▶ YOUR TASK: Starting at the line that contains "You are a computer-use agent. Screen dimensions: 366x366", transcribe each line exactly through the last line of the data. Include nothing else.
━━━ STORED DATA ━━━
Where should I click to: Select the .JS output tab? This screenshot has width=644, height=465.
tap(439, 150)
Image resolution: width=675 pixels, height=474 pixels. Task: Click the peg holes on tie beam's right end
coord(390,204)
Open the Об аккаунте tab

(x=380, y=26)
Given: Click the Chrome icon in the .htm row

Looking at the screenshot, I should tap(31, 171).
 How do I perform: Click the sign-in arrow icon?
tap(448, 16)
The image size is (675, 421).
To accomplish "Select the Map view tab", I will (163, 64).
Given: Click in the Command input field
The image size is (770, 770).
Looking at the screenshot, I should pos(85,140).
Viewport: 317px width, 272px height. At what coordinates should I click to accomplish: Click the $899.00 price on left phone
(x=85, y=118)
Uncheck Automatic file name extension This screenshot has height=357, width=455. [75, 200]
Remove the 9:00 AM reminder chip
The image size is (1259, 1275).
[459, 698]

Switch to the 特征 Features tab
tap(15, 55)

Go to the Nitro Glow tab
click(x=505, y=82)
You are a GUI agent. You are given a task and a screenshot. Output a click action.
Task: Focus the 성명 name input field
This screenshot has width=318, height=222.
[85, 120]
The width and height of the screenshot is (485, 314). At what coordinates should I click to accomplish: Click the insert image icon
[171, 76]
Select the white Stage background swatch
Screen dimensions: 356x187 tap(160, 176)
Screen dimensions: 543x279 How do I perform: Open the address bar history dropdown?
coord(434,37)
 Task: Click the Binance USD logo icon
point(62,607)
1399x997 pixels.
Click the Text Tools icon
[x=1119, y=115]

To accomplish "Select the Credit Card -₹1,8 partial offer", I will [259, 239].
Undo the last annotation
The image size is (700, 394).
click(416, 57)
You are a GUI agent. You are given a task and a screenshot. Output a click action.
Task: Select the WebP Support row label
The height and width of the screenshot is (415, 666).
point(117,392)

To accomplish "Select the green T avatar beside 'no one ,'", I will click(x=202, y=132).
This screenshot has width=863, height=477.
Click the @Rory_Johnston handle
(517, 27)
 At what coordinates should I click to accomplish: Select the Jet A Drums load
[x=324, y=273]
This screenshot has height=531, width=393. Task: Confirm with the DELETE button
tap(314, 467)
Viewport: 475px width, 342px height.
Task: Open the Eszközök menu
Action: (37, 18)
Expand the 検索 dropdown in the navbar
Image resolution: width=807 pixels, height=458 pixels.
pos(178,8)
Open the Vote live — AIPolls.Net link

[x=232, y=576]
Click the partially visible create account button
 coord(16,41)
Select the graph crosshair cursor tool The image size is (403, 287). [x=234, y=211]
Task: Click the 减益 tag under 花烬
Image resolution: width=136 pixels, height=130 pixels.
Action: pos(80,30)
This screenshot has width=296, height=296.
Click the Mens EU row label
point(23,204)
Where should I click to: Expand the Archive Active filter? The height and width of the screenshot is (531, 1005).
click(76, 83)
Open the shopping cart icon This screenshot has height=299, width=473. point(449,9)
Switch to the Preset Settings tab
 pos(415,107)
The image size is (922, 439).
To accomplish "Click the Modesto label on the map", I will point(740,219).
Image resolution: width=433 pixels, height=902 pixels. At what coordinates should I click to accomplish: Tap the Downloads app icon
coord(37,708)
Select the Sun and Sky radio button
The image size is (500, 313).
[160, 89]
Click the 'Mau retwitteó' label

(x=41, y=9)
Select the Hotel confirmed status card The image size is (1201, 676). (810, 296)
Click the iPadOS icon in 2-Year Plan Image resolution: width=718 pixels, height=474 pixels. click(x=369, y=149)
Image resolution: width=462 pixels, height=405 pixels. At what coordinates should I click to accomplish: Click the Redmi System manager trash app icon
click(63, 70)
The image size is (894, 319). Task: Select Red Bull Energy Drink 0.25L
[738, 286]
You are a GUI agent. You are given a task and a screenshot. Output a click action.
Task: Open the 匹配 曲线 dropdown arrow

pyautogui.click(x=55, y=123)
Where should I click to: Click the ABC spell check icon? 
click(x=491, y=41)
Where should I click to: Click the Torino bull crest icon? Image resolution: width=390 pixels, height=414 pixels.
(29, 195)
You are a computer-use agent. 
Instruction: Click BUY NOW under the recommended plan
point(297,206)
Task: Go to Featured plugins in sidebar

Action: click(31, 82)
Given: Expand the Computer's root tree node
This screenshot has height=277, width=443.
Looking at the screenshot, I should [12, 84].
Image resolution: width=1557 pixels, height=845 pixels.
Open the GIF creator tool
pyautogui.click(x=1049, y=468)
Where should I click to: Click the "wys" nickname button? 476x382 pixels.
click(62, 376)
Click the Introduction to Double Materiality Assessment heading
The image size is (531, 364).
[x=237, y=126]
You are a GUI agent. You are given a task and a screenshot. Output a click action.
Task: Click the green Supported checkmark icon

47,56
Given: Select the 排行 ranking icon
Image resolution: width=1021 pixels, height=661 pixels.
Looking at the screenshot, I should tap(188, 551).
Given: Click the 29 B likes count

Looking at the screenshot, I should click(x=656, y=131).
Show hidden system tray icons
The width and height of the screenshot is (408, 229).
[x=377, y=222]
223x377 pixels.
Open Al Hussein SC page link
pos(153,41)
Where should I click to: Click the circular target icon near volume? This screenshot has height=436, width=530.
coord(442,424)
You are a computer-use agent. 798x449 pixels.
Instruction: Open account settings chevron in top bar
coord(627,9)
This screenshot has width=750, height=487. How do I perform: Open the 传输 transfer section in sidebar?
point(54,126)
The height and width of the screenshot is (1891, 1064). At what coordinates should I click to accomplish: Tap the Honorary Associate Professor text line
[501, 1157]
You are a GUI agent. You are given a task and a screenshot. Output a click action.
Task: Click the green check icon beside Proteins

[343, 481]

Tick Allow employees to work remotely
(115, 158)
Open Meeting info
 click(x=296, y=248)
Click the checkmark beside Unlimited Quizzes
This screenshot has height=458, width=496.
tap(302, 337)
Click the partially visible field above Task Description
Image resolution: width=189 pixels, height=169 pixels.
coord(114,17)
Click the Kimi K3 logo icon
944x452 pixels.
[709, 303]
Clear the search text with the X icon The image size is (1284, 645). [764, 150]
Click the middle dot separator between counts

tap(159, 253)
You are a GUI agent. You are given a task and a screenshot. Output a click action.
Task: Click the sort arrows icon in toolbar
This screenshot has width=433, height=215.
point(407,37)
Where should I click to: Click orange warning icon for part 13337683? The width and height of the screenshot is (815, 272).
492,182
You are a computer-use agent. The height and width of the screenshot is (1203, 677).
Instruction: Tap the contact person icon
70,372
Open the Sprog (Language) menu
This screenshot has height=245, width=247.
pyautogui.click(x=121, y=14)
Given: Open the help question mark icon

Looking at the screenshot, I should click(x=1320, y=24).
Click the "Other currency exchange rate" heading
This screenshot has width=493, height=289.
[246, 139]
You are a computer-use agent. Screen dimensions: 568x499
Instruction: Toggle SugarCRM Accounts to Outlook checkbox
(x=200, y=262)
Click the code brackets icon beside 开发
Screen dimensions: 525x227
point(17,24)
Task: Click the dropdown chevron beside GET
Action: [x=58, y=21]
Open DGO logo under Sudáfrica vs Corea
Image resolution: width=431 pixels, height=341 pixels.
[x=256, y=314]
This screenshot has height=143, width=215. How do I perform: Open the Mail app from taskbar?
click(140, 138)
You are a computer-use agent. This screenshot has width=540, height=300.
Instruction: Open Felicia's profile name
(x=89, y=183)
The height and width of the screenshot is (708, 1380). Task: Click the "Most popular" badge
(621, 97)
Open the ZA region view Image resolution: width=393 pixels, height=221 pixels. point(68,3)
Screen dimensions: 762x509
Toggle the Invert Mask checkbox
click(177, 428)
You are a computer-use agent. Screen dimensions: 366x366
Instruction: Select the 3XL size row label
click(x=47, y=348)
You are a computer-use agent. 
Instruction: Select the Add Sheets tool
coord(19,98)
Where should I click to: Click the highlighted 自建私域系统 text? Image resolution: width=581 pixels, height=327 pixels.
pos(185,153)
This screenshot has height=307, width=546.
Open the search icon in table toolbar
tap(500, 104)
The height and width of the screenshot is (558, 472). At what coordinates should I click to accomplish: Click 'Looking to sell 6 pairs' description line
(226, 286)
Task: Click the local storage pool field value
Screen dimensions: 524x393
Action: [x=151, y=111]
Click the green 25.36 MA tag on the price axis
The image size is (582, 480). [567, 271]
━━━
▶ PROBLEM SOLUTION:
You are a computer-use agent. Screen dimensions: 366x366
Instruction: Select the 3XL size row label
click(x=47, y=348)
You are a computer-use agent. 
Instruction: Select the Add Sheets tool
coord(19,98)
Where should I click to: Click the highlighted 自建私域系统 text? Image resolution: width=581 pixels, height=327 pixels.
pos(185,153)
This screenshot has height=307, width=546.
Open the search icon in table toolbar
tap(500, 104)
The height and width of the screenshot is (558, 472). At what coordinates should I click to accomplish: Click 'Looking to sell 6 pairs' description line
(226, 286)
Task: Click the local storage pool field value
Screen dimensions: 524x393
Action: [x=151, y=111]
Click the green 25.36 MA tag on the price axis
The image size is (582, 480). [567, 271]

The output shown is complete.